To satisfy the increasing propylene demand, direct and indirect naphtha recycling schemes around an existing resid fluid catalytic cracking (FCC) unit were investigated. To this aim, light cracked naphtha (LCN), heavy cracked naphtha (HCN) and a PolyNaphtha (PN) oligomerisation product were cracked under a wide range of operating conditions over a commercial Y zeolite based equilibrium catalyst. Experimental data were acquired in three different units: a fixed bed bench scale unit, a fixed fluidised bed unit and an adiabatic circulating fluidised bed pilot plant. It was shown that FCC naphthas require high operating severities to crack, and that even then their conversion remains relatively moderate. Hence, direct recycling to the main riser does not seem a viable pathway to increase propylene product. Feeding FCC naphthas to a second reaction zone operating at high severity allows to increase the propylene yield in a significant manner. Increasing conversion, however, not only leads to higher LPG and propylene yields, but also results in very high dry gas yields.
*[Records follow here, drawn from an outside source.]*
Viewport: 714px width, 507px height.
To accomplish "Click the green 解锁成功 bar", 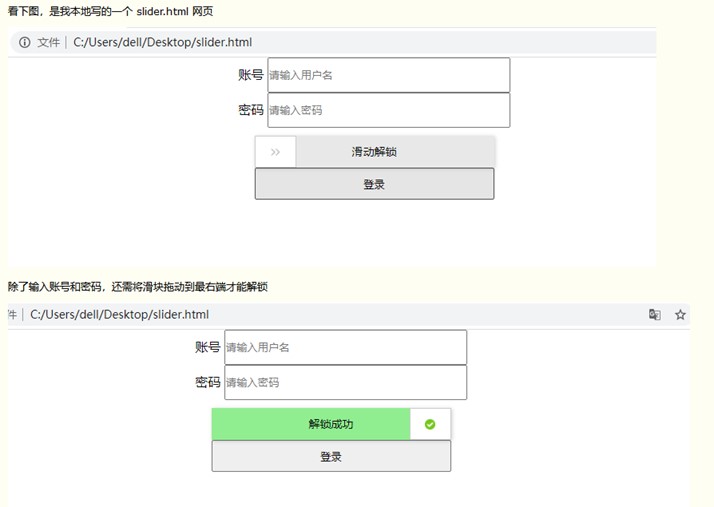I will 311,424.
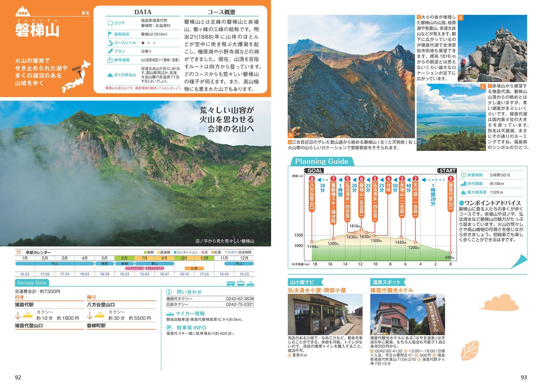542x392 pixels.
Task: Click the mountain icon beside 近くの百名山
Action: coord(110,75)
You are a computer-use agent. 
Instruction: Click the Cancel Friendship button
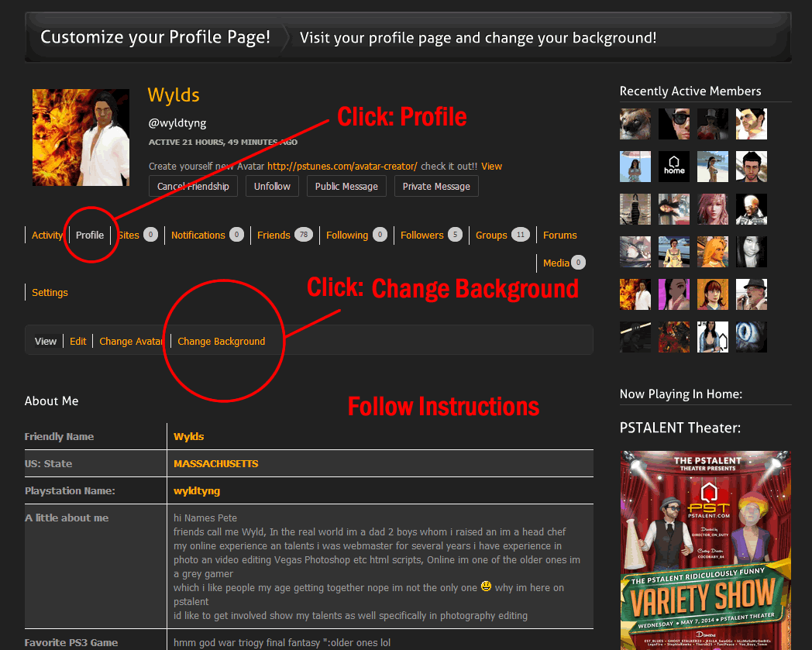pyautogui.click(x=193, y=187)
An alternative scheme was proposed, in which the olefinic C4 and C5 fractions are converted into a naphtha fraction through oligomerisation in a dedicated unit before being recracked in the secondary riser. As the highly olefinic oligomerised effluent mainly consist of dimerised and trimerised butenes and pentenes, this feed is more easily cracked and high conversions can be achieved. This indirect interconversion of butenes and pentenes into propylene therefore effectively allows to convert these butenes and pentenes into propylene, resulting in a significant increase in propylene yield. Each of the three main naphtha recycle options (directly to the main riser, directly to a secondary riser or indirectly via a light olefin oligomerisation unit) have been analysed and compared to a base case. In the evaluation of each of these schemes, all heat balance effects, both on the riser and the regenerator side, have been accounted for. The proposed process scheme with an indirect recycle via an oligomerisation unit enhances the already inherent flexibility of the FCC unit. The naphtha recycle can be turned on or off, the second reaction zone can be used to crack naphtha or to crack resid feed to maximise throughput, while the effluent of the oligomerisation unit can be recycled to the FCC unit for propylene production or hydrogenated and sent to gasoline and kerosene pool.